A Polícia Federal - que já instaurou um inquérito ao caso - e a Polícia Civil do Rio vão agora continuar as investigações, tendo já divulgado uma nota conjunta em que asseguram que vão apurar a origem da bala.
Segundo a "Folha de S. Paulo", o lote UZZ-18, fabricado pela empresa CBC, foi o mesmo usado em agosto de 2015, nos municípios paulistas de Osasco e Barueri, numa chacina que culminou na morte de 17 pessoas e na qual estiveram envolvidos três polícias militares e um guarda civil, entretanto condenados pelo crime.
O jornal salvaguarda, no entanto, que desvios de munições compradas por órgãos oficiais não são incomuns, assim como o reaproveitamento das mesmas que, apuraram as autoridades, não aconteceu neste caso.
Marielle Franco, de 38 anos, morreu, na quarta-feira, com quatro tiros na cabeça, disparados com uma arma com 9 milímetros de calibre, a partir de uma viatura que se abeirou do carro em que a vereadora seguia. O motorista que conduzia a viatura, Anderson Pedro Gomes, também morreu baleado, e uma assessora ficou ferida.
Era mulher. Era negra. Era oriunda de uma favela. Era uma política sem papas na língua. Era socióloga. Era mãe. Era lésbica. Era defensora dos direitos humanos desde que perdera uma amiga apanhada num tiroteio na favela Complexo da Maré. E denunciava o racismo e os abusos da Polícia de uma das cidades mais violentas do Mundo. A dela, o Rio de Janeiro, onde era vereadora. Há dois dias, desabafava, via Twitter: "Mais um homicídio de um jovem que pode estar a entrar para a conta da Polícia Militar. Matheus Melo estava a sair da igreja. Quantos mais vão precisar de morrer para que esta guerra acabe?".
6731 pessoas morreram em 2017 vítimas da violência no Rio de Janeiro. 134 polícias eram militares, dez eram crianças. E 1124 vítimas de balas policiais.

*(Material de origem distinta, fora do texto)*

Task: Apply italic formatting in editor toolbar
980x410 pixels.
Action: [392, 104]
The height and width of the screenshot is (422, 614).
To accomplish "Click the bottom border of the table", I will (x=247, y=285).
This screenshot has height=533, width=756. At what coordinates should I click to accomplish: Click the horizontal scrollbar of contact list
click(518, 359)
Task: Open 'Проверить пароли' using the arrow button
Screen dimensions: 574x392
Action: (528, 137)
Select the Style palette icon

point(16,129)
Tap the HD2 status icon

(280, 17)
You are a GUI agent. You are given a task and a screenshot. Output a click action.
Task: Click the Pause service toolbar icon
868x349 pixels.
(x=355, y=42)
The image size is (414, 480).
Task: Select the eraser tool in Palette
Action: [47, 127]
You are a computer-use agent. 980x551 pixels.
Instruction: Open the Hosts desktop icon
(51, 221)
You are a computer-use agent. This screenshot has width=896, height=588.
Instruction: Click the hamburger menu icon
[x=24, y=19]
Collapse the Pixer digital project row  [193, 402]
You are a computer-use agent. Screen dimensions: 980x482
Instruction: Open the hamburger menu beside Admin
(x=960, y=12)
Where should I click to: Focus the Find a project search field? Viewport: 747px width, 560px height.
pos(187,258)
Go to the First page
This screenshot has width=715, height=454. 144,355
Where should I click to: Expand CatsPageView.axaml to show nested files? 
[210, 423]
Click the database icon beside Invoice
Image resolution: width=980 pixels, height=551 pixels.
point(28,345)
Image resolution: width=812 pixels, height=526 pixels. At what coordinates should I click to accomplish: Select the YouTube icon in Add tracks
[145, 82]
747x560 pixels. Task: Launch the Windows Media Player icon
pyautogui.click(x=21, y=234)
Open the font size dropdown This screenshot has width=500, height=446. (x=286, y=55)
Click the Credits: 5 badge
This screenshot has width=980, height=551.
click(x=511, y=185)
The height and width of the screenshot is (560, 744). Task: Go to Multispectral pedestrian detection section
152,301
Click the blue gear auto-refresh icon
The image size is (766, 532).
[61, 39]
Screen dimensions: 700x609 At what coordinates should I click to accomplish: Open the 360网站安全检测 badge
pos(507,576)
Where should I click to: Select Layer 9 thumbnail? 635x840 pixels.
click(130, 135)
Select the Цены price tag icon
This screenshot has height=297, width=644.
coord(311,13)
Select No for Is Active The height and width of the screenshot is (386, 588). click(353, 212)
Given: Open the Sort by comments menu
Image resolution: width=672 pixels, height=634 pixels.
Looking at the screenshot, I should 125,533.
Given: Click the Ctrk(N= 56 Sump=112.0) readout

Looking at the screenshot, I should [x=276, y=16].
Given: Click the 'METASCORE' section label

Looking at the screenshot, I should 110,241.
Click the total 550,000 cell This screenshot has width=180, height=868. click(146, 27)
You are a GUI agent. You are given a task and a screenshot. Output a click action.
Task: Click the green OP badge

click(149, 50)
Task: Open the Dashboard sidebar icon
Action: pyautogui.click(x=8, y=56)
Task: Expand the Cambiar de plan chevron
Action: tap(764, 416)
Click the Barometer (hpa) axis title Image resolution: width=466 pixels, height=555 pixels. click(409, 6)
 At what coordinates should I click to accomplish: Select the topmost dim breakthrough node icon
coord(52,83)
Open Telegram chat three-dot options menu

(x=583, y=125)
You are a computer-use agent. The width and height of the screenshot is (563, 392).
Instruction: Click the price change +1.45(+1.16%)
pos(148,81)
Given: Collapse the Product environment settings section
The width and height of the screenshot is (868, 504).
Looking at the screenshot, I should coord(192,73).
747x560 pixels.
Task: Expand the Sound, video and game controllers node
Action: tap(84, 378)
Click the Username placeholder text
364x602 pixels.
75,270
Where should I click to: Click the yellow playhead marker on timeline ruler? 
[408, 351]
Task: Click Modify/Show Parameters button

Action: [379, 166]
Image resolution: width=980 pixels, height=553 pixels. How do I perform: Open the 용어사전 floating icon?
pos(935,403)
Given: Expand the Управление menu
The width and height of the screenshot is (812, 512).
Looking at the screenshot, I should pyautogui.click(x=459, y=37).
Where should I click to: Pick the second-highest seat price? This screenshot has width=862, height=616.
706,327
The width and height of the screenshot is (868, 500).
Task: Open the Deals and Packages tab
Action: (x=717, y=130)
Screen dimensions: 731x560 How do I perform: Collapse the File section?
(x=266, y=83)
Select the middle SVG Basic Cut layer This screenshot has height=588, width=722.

O crime gerou uma onda de consternação nacional e a mobilização de vários protestos, até porque culmina uma escalada de violência no Rio de Janeiro, incontrolada apesar de o Governo Federal ter determinado há um mês que a segurança pública do Rio passava a estar nas mãos do Exército. Em janeiro, as estatísticas subiam às 21 mortes violentas diárias.
Aliás, Marielle, quinta vereadora mais votada da Autarquia, onde entrou pelas mãos do Partido Socialismo e Liberdade, tinha sido nomeada relatora da comissão autárquica responsável pelo acompanhamento da tutela federal sobre a segurança do Rio. E, recorda o jornal "Folha de S. Paulo", achava-a "uma farsa": "Tem a ver com a imagem da cúpula da segurança pública, com a salvação do PMDB (partido do presidente Michel Temer), tem relação com a indústria do armamento".
A isto, Marielle somava acusações à Polícia Militar. Mas o mentor dela no PSOL, o deputado estadual Marcelo Freixo, diz não querer acreditar que isso esteja ligado ao assassinato da vereadora. Um crime de "extrema cobardia", segundo Michel Temer.